VDW, short for VanDerWyst, is a Rubik's cube speedsolving method proposed by Alex VanDerWyst in 2015. It could be described as a mix of Corners First and Roux and allows for high TPS while maintaining a low movecount and keeping blockbuilding to a minimum. In spite of its potential, it currently doesn't have any active users.
- Lines (sometimes also "Skis" or "Twins"): Two 1x1x3 blocks are built in DL and DR, respectively. Centers can be ignored here.

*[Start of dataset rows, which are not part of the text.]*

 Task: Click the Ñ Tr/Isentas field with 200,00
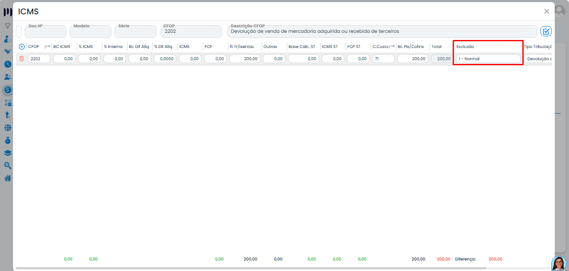pyautogui.click(x=244, y=59)
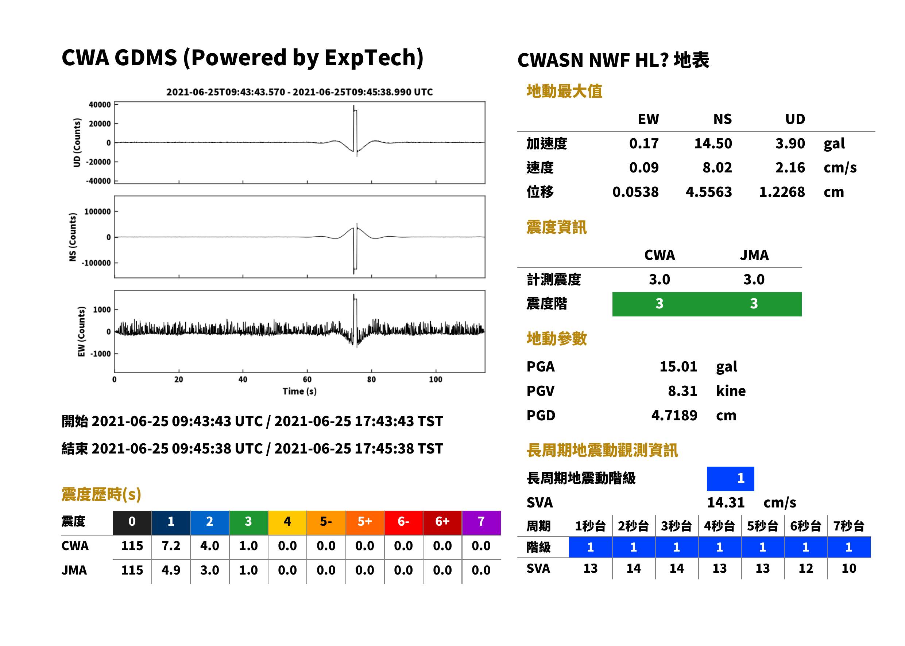Click the 1秒台 level 1 blue cell
Image resolution: width=905 pixels, height=646 pixels.
pyautogui.click(x=591, y=547)
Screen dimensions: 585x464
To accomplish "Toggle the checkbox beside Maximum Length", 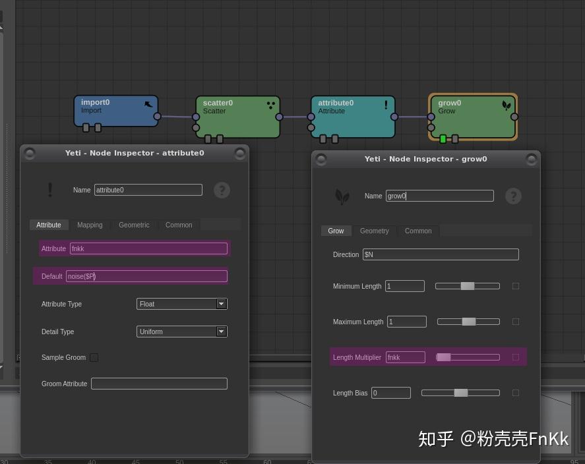I will click(x=516, y=322).
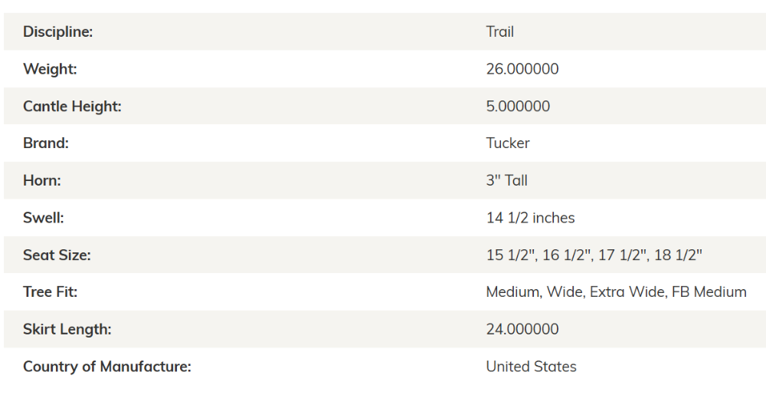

- CLL: The remaining four corners on the top are oriented and permuted in one of 42 algorithms while preserving the DL and DR edges. Most CLL algorithms for 2x2 apply here, although one might also use CMLL (or any other CxLL subset that doesn't destroy DL and DR).
- LR: The four edges in the equator edges are solved in pairs so that F2B is finished after this step. (Similar to 4b of Roux.)
- LSE: The last six edges on the M-slice and the U-layer are solved <MU>-gen, usually in multiple steps. Roux LSE is most common, although different approaches (listed in LSE) can be used here as well.
Alternatively, instead of both orienting and permuting, the corners can also only be oriented in the second step with OCLL. When this approach is used, CPLL needs to be applied after the LSE step to finish the cube. Although this requires less algorithms, it's objectively worse and should only be used as a beginner variant.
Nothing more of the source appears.